Problem to work on >>
Would you transcribe each of the entries exactly, with nothing added or dropped?
(Beginning of Input for this task)
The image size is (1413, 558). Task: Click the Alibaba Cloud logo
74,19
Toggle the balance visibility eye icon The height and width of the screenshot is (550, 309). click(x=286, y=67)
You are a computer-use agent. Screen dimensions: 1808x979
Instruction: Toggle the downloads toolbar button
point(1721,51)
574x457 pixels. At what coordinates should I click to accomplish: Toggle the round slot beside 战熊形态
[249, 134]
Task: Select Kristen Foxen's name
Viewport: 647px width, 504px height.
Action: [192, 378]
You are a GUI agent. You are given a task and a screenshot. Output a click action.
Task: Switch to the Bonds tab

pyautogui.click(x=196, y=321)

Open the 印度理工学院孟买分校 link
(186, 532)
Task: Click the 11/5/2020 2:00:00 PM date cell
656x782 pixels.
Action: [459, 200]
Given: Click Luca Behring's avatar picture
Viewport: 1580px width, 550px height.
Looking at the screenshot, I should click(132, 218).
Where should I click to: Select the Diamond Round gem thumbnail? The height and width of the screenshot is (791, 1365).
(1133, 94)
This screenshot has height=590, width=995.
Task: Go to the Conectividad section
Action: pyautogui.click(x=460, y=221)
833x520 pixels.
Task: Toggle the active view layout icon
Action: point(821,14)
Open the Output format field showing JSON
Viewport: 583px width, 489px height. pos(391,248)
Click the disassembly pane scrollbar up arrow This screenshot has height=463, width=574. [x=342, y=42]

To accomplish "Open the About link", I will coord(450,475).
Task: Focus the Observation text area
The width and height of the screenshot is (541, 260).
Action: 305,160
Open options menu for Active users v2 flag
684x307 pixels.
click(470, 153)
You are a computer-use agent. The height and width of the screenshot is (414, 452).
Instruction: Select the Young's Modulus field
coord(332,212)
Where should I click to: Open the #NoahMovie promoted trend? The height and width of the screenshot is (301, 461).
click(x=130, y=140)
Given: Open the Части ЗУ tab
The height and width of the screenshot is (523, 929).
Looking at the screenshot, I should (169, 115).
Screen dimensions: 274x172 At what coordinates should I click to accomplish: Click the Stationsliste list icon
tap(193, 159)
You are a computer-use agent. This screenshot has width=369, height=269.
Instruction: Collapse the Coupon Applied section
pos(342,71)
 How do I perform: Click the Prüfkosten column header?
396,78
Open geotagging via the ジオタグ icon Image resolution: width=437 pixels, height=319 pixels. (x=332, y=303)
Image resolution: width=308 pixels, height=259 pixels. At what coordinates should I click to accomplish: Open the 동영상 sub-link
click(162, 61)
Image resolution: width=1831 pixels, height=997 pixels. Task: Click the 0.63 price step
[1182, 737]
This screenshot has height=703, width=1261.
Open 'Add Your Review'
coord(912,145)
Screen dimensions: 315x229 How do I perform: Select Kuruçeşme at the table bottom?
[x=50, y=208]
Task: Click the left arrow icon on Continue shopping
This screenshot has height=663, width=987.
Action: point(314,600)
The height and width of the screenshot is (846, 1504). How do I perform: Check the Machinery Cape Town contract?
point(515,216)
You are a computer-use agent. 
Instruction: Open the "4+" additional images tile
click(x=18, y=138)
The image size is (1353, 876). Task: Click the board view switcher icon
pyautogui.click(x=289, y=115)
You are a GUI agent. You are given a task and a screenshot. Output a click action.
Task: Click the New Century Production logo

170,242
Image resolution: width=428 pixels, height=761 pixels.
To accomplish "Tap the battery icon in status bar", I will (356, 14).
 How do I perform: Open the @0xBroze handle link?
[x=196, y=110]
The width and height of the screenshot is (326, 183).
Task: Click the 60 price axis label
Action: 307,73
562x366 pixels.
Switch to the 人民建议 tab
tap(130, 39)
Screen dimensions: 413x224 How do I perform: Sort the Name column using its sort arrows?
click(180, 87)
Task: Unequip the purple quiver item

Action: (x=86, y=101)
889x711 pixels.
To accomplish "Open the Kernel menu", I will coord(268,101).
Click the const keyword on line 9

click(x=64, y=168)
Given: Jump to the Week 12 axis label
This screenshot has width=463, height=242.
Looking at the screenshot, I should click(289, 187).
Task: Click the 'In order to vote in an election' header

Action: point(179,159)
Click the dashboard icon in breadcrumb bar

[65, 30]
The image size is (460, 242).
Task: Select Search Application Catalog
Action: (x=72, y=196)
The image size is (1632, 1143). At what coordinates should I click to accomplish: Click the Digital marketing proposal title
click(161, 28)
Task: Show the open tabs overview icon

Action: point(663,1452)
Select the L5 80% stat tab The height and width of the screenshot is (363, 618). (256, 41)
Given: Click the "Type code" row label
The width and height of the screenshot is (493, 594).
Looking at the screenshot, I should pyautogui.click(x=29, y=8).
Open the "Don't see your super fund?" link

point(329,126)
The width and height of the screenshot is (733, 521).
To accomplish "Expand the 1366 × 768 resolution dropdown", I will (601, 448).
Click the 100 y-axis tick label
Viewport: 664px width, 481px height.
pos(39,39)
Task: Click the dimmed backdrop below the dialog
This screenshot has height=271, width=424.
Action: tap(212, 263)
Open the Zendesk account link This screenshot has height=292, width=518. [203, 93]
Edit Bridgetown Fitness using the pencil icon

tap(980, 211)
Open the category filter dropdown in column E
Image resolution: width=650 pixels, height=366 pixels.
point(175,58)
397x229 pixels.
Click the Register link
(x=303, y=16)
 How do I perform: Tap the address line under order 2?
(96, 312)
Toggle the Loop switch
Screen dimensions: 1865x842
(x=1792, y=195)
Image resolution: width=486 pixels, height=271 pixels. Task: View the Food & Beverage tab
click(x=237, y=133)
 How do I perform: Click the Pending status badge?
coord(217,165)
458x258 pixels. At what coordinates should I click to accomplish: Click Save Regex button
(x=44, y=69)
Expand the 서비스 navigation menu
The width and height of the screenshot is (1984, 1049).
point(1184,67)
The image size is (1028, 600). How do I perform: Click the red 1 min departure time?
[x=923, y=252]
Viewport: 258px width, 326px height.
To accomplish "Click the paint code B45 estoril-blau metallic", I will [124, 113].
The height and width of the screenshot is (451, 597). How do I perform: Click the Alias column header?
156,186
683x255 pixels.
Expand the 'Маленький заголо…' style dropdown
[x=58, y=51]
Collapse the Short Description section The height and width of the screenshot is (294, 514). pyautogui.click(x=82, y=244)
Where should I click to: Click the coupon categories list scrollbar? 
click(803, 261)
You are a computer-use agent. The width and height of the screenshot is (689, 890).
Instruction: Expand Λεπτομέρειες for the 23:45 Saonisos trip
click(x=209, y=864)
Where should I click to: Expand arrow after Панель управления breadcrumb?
(End of Input for this task)
Solution to this exercise >>
The image size is (1413, 558). Task: Click the Alibaba Cloud logo
74,19
Toggle the balance visibility eye icon The height and width of the screenshot is (550, 309). click(x=286, y=67)
You are a computer-use agent. Screen dimensions: 1808x979
Instruction: Toggle the downloads toolbar button
point(1721,51)
574x457 pixels. At what coordinates should I click to accomplish: Toggle the round slot beside 战熊形态
[249, 134]
Task: Select Kristen Foxen's name
Viewport: 647px width, 504px height.
Action: [192, 378]
You are a GUI agent. You are given a task and a screenshot. Output a click action.
Task: Switch to the Bonds tab

pyautogui.click(x=196, y=321)

Open the 印度理工学院孟买分校 link
(186, 532)
Task: Click the 11/5/2020 2:00:00 PM date cell
656x782 pixels.
Action: [459, 200]
Given: Click Luca Behring's avatar picture
Viewport: 1580px width, 550px height.
Looking at the screenshot, I should click(132, 218).
Where should I click to: Select the Diamond Round gem thumbnail? The height and width of the screenshot is (791, 1365).
(1133, 94)
This screenshot has height=590, width=995.
Task: Go to the Conectividad section
Action: pyautogui.click(x=460, y=221)
833x520 pixels.
Task: Toggle the active view layout icon
Action: point(821,14)
Open the Output format field showing JSON
Viewport: 583px width, 489px height. pos(391,248)
Click the disassembly pane scrollbar up arrow This screenshot has height=463, width=574. [x=342, y=42]

To accomplish "Open the About link", I will coord(450,475).
Task: Focus the Observation text area
The width and height of the screenshot is (541, 260).
Action: 305,160
Open options menu for Active users v2 flag
684x307 pixels.
click(470, 153)
You are a computer-use agent. The height and width of the screenshot is (414, 452).
Instruction: Select the Young's Modulus field
coord(332,212)
Where should I click to: Open the #NoahMovie promoted trend? The height and width of the screenshot is (301, 461).
click(x=130, y=140)
Given: Open the Части ЗУ tab
The height and width of the screenshot is (523, 929).
Looking at the screenshot, I should (169, 115).
Screen dimensions: 274x172 At what coordinates should I click to accomplish: Click the Stationsliste list icon
tap(193, 159)
You are a computer-use agent. This screenshot has width=369, height=269.
Instruction: Collapse the Coupon Applied section
pos(342,71)
 How do I perform: Click the Prüfkosten column header?
396,78
Open geotagging via the ジオタグ icon Image resolution: width=437 pixels, height=319 pixels. (x=332, y=303)
Image resolution: width=308 pixels, height=259 pixels. At what coordinates should I click to accomplish: Open the 동영상 sub-link
click(162, 61)
Image resolution: width=1831 pixels, height=997 pixels. Task: Click the 0.63 price step
[1182, 737]
This screenshot has height=703, width=1261.
Open 'Add Your Review'
coord(912,145)
Screen dimensions: 315x229 How do I perform: Select Kuruçeşme at the table bottom?
[x=50, y=208]
Task: Click the left arrow icon on Continue shopping
This screenshot has height=663, width=987.
Action: point(314,600)
The height and width of the screenshot is (846, 1504). How do I perform: Check the Machinery Cape Town contract?
point(515,216)
You are a computer-use agent. 
Instruction: Open the "4+" additional images tile
click(x=18, y=138)
The image size is (1353, 876). Task: Click the board view switcher icon
pyautogui.click(x=289, y=115)
You are a GUI agent. You are given a task and a screenshot. Output a click action.
Task: Click the New Century Production logo

170,242
Image resolution: width=428 pixels, height=761 pixels.
To accomplish "Tap the battery icon in status bar", I will (356, 14).
 How do I perform: Open the @0xBroze handle link?
[x=196, y=110]
The width and height of the screenshot is (326, 183).
Task: Click the 60 price axis label
Action: 307,73
562x366 pixels.
Switch to the 人民建议 tab
tap(130, 39)
Screen dimensions: 413x224 How do I perform: Sort the Name column using its sort arrows?
click(180, 87)
Task: Unequip the purple quiver item

Action: (x=86, y=101)
889x711 pixels.
To accomplish "Open the Kernel menu", I will coord(268,101).
Click the const keyword on line 9

click(x=64, y=168)
Given: Jump to the Week 12 axis label
This screenshot has width=463, height=242.
Looking at the screenshot, I should click(289, 187).
Task: Click the 'In order to vote in an election' header

Action: point(179,159)
Click the dashboard icon in breadcrumb bar

[65, 30]
The image size is (460, 242).
Task: Select Search Application Catalog
Action: (x=72, y=196)
The image size is (1632, 1143). At what coordinates should I click to accomplish: Click the Digital marketing proposal title
click(161, 28)
Task: Show the open tabs overview icon

Action: point(663,1452)
Select the L5 80% stat tab The height and width of the screenshot is (363, 618). (256, 41)
Given: Click the "Type code" row label
The width and height of the screenshot is (493, 594).
Looking at the screenshot, I should pyautogui.click(x=29, y=8).
Open the "Don't see your super fund?" link

point(329,126)
The width and height of the screenshot is (733, 521).
To accomplish "Expand the 1366 × 768 resolution dropdown", I will (601, 448).
Click the 100 y-axis tick label
Viewport: 664px width, 481px height.
pos(39,39)
Task: Click the dimmed backdrop below the dialog
This screenshot has height=271, width=424.
Action: tap(212, 263)
Open the Zendesk account link This screenshot has height=292, width=518. [203, 93]
Edit Bridgetown Fitness using the pencil icon

tap(980, 211)
Open the category filter dropdown in column E
Image resolution: width=650 pixels, height=366 pixels.
point(175,58)
397x229 pixels.
Click the Register link
(x=303, y=16)
 How do I perform: Tap the address line under order 2?
(96, 312)
Toggle the Loop switch
Screen dimensions: 1865x842
(x=1792, y=195)
Image resolution: width=486 pixels, height=271 pixels. Task: View the Food & Beverage tab
click(x=237, y=133)
 How do I perform: Click the Pending status badge?
coord(217,165)
458x258 pixels. At what coordinates should I click to accomplish: Click Save Regex button
(x=44, y=69)
Expand the 서비스 navigation menu
The width and height of the screenshot is (1984, 1049).
point(1184,67)
The image size is (1028, 600). How do I perform: Click the red 1 min departure time?
[x=923, y=252]
Viewport: 258px width, 326px height.
To accomplish "Click the paint code B45 estoril-blau metallic", I will [124, 113].
The height and width of the screenshot is (451, 597). How do I perform: Click the Alias column header?
156,186
683x255 pixels.
Expand the 'Маленький заголо…' style dropdown
[x=58, y=51]
Collapse the Short Description section The height and width of the screenshot is (294, 514). pyautogui.click(x=82, y=244)
Where should I click to: Click the coupon categories list scrollbar? 
click(803, 261)
You are a computer-use agent. The width and height of the screenshot is (689, 890).
Instruction: Expand Λεπτομέρειες for the 23:45 Saonisos trip
click(x=209, y=864)
Where should I click to: Expand arrow after Панель управления breadcrumb?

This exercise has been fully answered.